Others, keeping within the limits
of ascertained fact, have given a totally different
yet a peculiarly interesting explanation. They
have directed attention to the suddenness of Christ’s
death. It was usual for crucified persons to
linger for days; but He did not survive more than
six hours. Yet immediately before dying He again
and again cried with a loud voice, as if His bodily
force were by no means exhausted. Suddenly, however,
with a loud cry His life terminated. To what
could this be due? It is said that sometimes,
under the pressure of intense mental and physical
agony, the heart bursts; there is a shriek, and of
course death is instantaneous. We speak of people
dying of a broken heart-using the phrase
only figuratively-but sometimes it can be
used literally: the heart is actually ruptured
with grief. Now, it is said that, when this
takes place, the blood contained in the heart is poured
into a sac by which it is surrounded; and there it
separates into two substances-a clotty
substance of the colour of blood and a pure, colourless
substance like water. And, if the sac, when in
this condition, were pierced by a spear or any other
instrument, there would flow out a large quantity
of both substances, which would by an unscientific
spectator be described as blood and water.
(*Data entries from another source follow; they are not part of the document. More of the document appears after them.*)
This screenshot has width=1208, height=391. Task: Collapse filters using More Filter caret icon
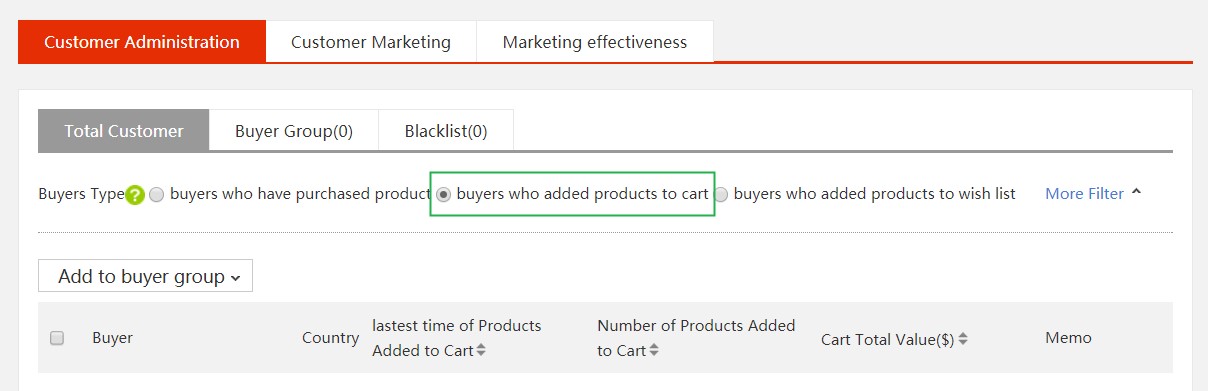point(1136,193)

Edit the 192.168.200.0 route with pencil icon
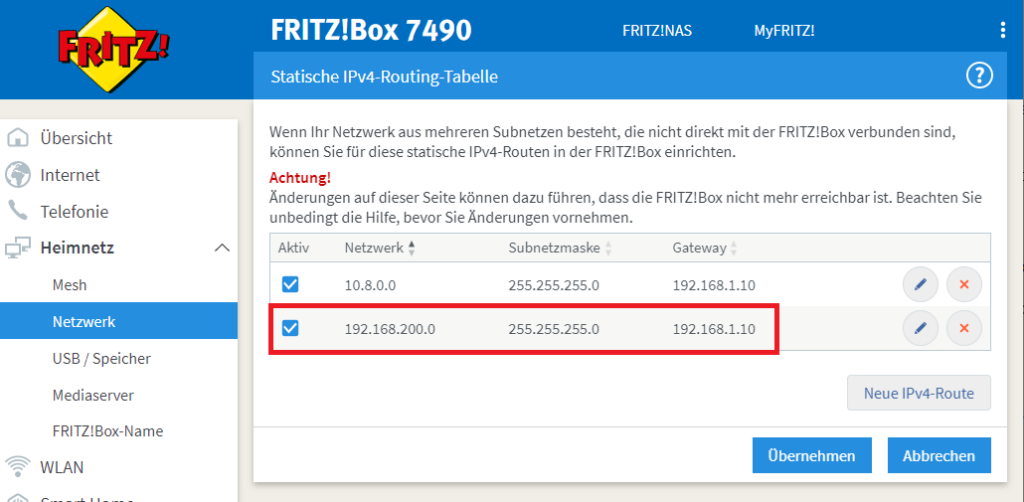(920, 328)
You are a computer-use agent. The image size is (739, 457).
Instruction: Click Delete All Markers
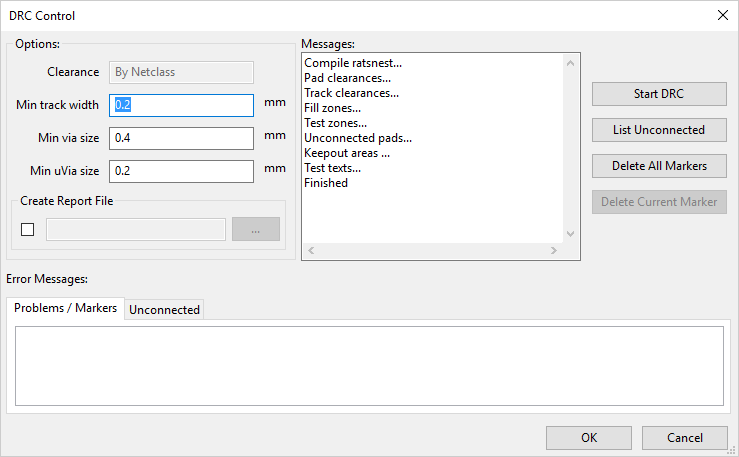coord(659,166)
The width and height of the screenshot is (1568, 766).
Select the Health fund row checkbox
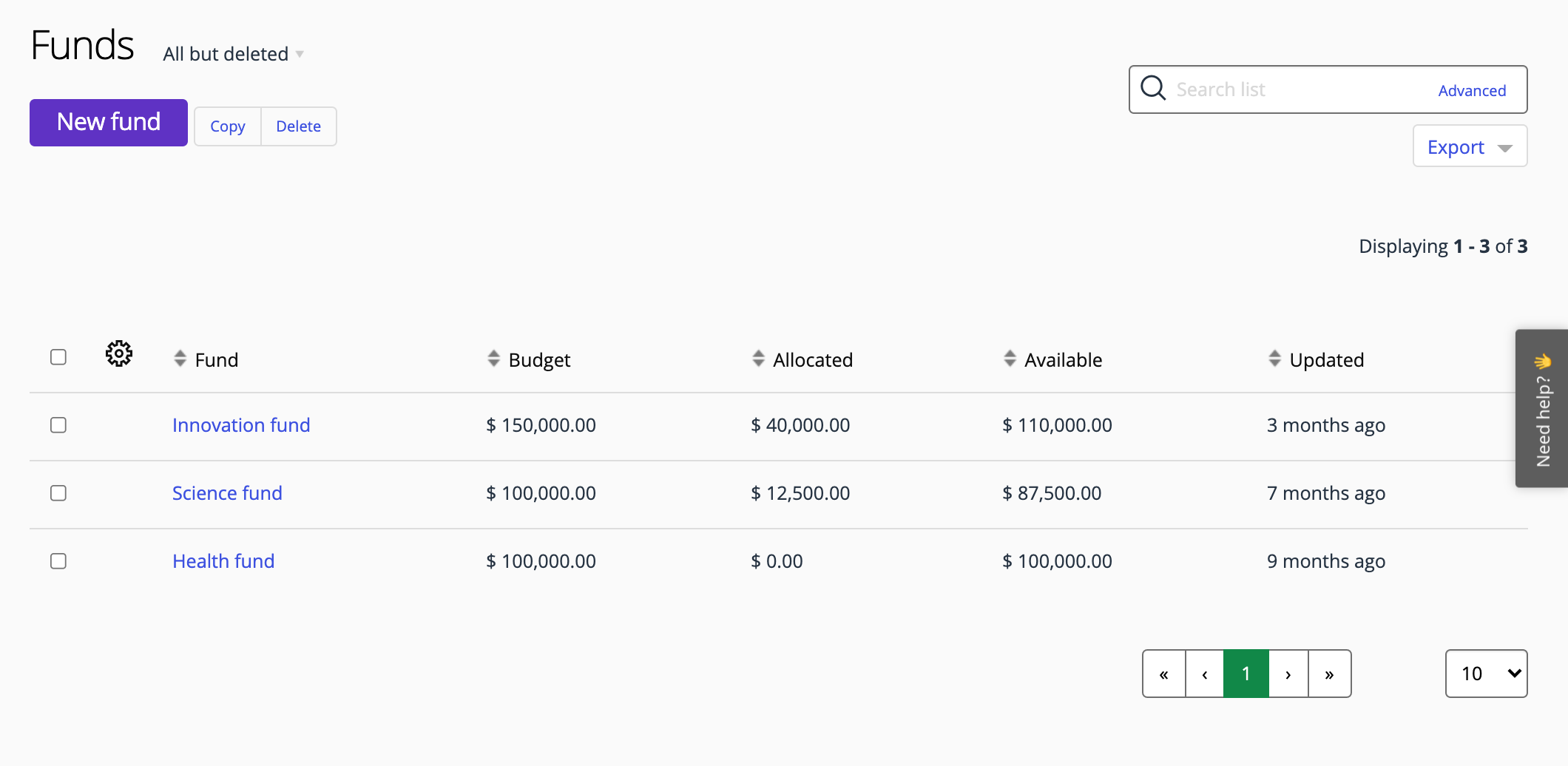click(58, 561)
It was by an English medical man that
this theory was first propounded fifty years ago,
and it has been adopted by other medical men, equally
famous for their scientific eminence and Christian
character, such as the late Professor Begbie and Sir
James Simpson. The latter well brings out the
point and the pathos of this view of the Saviour’s
death in these words: “It has always appeared-to
my medical mind at least-that this view
of the mode by which death was produced in the human
body of Christ intensifies all our thoughts and ideas
regarding the immensity of the sacrifice which He
made for our sinful race upon the cross. Nothing
can be more striking and startling than the passiveness
with which, for our sakes, God as man submitted His
incarnate body to the horrors and tortures of the crucifixion.
But our wonderment at the stupendous sacrifice increases
when we reflect that, whilst thus enduring for our
sins the most cruel and agonising form of corporeal
death, He was ultimately slain, not by the effects
of the anguish of His corporeal frame, but by the
effects of the mightier anguish of His mind; the fleshly
walls of His heart-like the veil, as it
were, in the temple of His body-becoming
rent and riven, as for us He poured out His soul unto
death-the travail of His soul in that awful
hour thus standing out as unspeakably more bitter and
dreadful than even the travail of His body.”
In this chapter we have been moving
somewhat in the region of speculation and conjecture,
and we have not rigidly ascertained what is logically
tenable and what is not. This is a place of mystery,
where dim yet imposing meanings peep out on us in
whatever direction we turn. We have called the
scene the Dead Christ. But who does not see that
the dead Christ is so interesting and wonderful because
He is also the living Christ? He lives; He is
here; He is with us now. Yet the converse is
also true-that the living Christ is to us
so wonderful and adorable because He was dead.
The fact that He is alive inspires us with strength
and hope; but it is by the memory of His death that
He is commended to the trust of our burdened consciences
and the love of our sympathetic hearts.